EXERCISE DIRECTIONS: The answer required is how many lines of the following entries contain the word "screenshot", with no other words.

DATASET EXTRACT:
* * * * * * *
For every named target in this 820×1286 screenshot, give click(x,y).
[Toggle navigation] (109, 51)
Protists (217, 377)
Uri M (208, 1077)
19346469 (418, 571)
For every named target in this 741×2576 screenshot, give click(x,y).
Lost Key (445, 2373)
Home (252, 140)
* * * * * * *
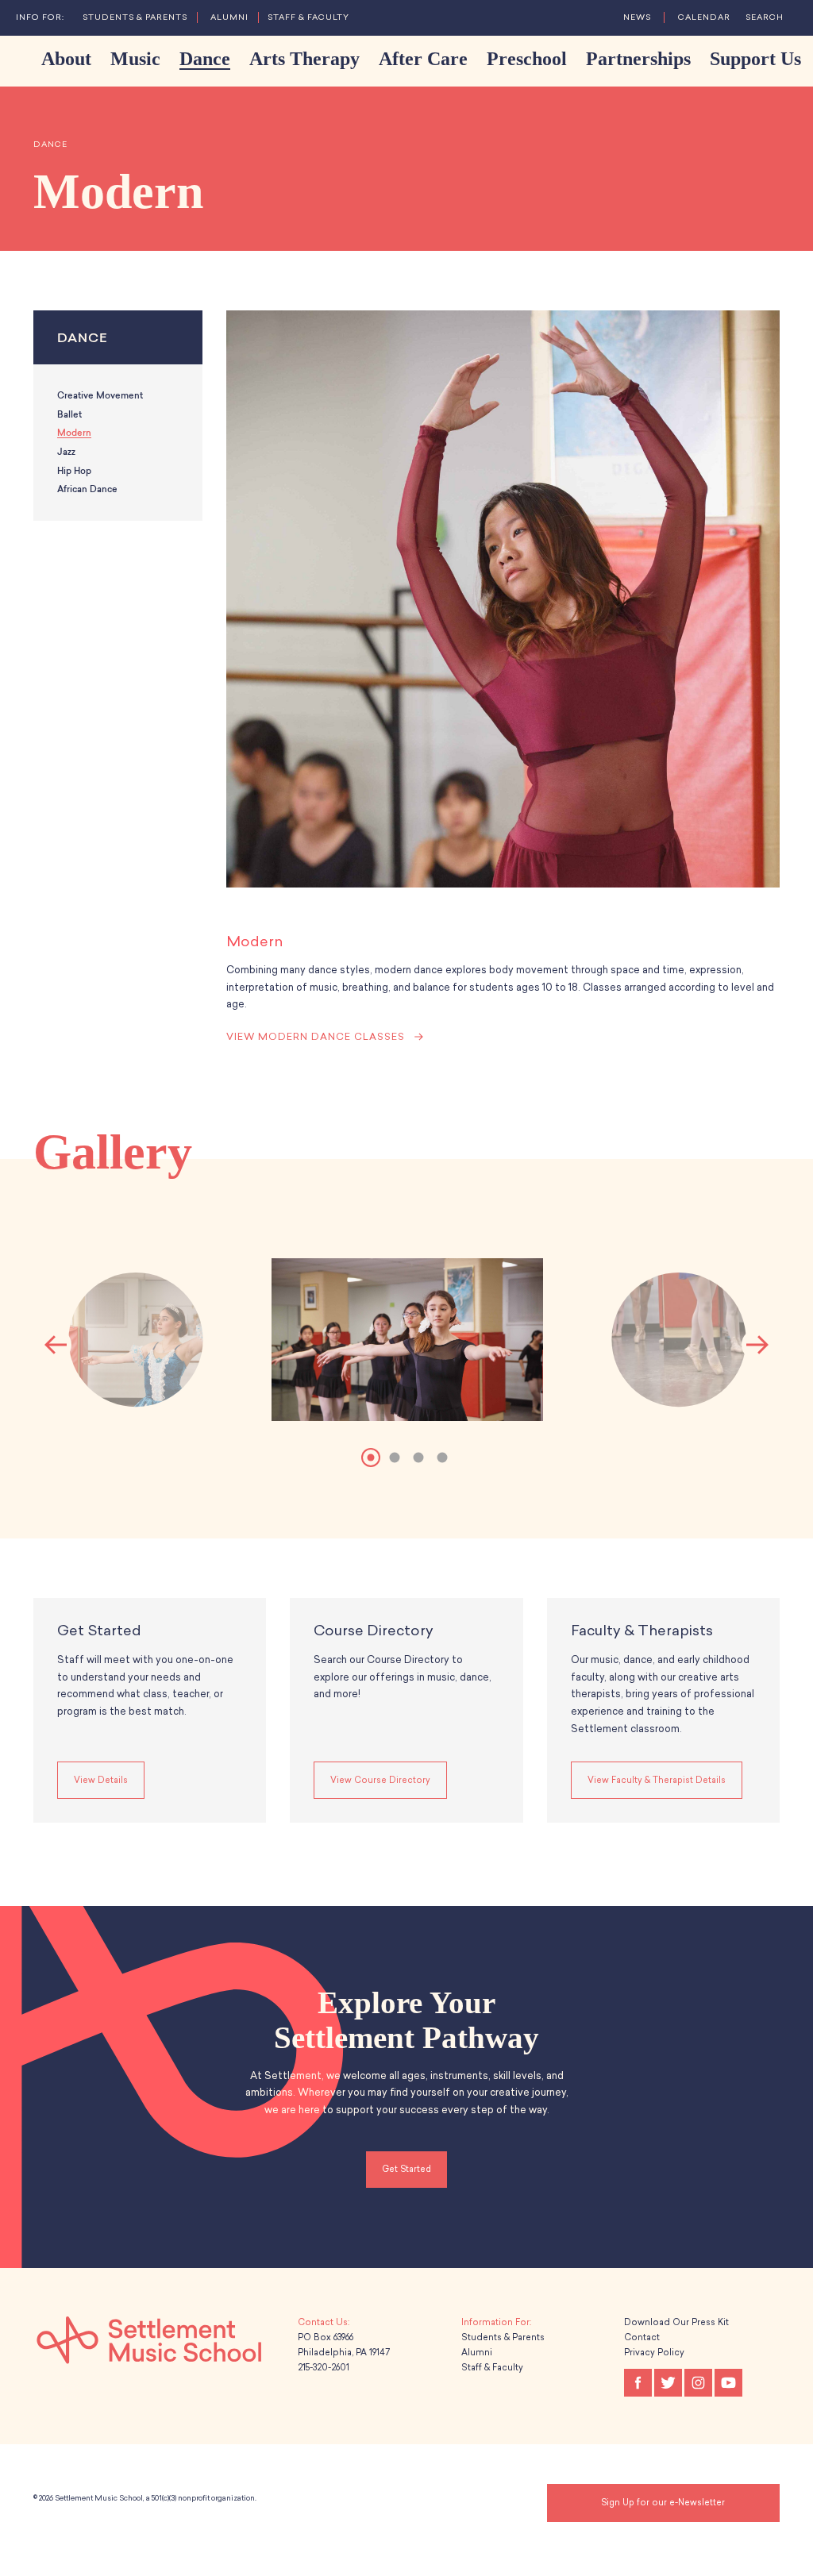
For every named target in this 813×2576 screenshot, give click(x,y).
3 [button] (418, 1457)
* * * * * * *
SOLUTION FOR THIS EXERCISE: 3